In Van Summern's letter to the commission to reject the proposed development, he states one issue relates to the statutory requirement that a landowner report certain environmental hazards. One section of the statutes requires that the DEP be notified within seven days of a landowner becoming aware that groundwater within 500 feet of a potable supply well is contaminated above the DEP's groundwater protection criteria.
"Data on file with the town indicates this situation exists," he said. "Similarly, reports on file verify contaminants defined by the Regulations of Connecticut State Agencies as leachate parameters are prevalent in groundwater at this site." Van Summern said discussions with personnel in the DEP Bureau of Water Management said the groundwater may need to be reclassified to reflect the current impacts and historic use as a legal and illegal landfill and that the leachate plume may require permitting by DEP, permitting that would require a monitoring plan that fully defines the extent of pollution by leachate parameters. He added a site owner generating the plume must control all property within the plume or have written consent to impact properties.

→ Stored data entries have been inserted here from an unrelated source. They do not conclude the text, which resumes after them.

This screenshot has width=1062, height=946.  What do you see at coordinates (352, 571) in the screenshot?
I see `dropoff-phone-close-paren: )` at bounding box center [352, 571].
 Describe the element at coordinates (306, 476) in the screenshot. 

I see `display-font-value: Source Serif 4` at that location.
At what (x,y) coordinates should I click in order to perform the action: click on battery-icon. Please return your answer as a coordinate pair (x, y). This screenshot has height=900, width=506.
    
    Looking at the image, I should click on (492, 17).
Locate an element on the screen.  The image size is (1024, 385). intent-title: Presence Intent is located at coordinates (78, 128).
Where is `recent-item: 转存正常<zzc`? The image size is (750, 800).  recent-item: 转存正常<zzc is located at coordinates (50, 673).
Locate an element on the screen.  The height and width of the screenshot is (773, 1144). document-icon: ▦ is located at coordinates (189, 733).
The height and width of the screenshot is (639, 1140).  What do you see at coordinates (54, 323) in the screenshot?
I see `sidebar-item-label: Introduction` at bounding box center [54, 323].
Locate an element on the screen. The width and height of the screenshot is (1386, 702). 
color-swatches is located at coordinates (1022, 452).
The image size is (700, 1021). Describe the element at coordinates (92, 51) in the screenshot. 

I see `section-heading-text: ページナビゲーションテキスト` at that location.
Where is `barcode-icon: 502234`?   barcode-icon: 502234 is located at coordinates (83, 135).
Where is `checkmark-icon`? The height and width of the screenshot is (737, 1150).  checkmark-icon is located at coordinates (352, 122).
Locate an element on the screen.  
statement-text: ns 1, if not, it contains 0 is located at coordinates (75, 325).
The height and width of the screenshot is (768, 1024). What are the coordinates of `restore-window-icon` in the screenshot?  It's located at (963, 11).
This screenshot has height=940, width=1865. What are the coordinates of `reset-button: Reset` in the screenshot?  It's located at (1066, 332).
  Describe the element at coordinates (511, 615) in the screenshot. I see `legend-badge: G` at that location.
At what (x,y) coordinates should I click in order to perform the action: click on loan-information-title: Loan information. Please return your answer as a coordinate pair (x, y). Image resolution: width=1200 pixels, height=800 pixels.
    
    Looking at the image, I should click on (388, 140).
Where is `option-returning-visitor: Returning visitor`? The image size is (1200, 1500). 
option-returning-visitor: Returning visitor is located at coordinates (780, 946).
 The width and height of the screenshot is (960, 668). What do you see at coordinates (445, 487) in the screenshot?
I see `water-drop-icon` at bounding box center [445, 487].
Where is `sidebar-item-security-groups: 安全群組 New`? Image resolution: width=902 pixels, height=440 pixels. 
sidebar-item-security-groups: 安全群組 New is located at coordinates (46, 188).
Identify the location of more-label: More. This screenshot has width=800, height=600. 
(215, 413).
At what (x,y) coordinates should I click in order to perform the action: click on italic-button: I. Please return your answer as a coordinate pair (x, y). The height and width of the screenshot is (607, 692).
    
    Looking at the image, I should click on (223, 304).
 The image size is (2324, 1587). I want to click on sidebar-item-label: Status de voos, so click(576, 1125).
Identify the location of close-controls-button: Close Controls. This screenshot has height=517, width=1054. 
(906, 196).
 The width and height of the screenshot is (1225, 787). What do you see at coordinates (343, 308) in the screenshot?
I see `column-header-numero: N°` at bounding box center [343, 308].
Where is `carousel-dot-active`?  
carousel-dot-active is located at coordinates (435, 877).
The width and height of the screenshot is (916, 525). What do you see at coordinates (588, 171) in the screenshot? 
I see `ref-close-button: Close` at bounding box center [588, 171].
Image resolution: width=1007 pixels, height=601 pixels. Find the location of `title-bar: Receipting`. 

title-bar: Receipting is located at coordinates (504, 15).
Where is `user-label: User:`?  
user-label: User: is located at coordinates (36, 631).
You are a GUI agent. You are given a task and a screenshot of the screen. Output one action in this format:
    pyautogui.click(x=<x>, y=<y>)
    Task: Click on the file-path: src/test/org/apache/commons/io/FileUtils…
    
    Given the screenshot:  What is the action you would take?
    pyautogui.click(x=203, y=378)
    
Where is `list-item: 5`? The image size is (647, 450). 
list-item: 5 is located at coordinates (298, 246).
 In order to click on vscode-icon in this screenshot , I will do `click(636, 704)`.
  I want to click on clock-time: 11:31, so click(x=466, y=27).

A few days after Van Summern's request, Mozian handed over all documents related to the former F.D. Rich property, including the Conservation Commission's decision, to DEP officials. However, she said the commission went the "extra mile" in trying to protect the property. Besides requiring enhanced wetlands setbacks, the commission, concerned about blasting, prohibited building basements in units closest to the former landfill.
Mozian added the Bridgeport Hydraulic Company uses the aquifer to supply drinking water to roughly 90 percent of the town.
"They test their public wells all the time," she said. "The BHC and the DEP have classified that aquifer as suitable for public drinking water." Mozian added that Van Summern is getting much of his information from a 1997 report, which has since been updated.
"From what the '99 report said, there's contaminants but they are below the allowable levels, to my knowledge," said Mozian. She added that Bridgeport Hydraulic said it would have had concerns if the development was on a septic system. However, it will be connected to Norwalk's public sewer system.
Harlow, a chemist, said he has no problem with ARS building on the site, as long as "there were guarantees that future liability would not come back to haunt us." If someone were to get sick, Harlow believes the town, not the developer, might be liable.
Van Summern is pleased the Conservation Commission is having the DEP review the project.
"They're starting to pay attention to something that's a critical issue," he said. "All we're asking for is an expert from the DEP to give us a fair overview, if there are any long standing environmental issues that could adversely impact our neighborhood's drinking water. Van Summern said a majority of the proposed development is where the town dump was.
Jamie Cochrane, of Partrick Road, wondered who will assume liability if anyone gets sick from development of the site, ARS or the town. "This is so much more important than what's going on at the beach (with dogs)," said Cochrane, "or the Probate judge not paying his bills. This has an impact on so many people."
The DEP did not return calls for comment. An assistant at Weisman's law office said he's "not interested in commenting."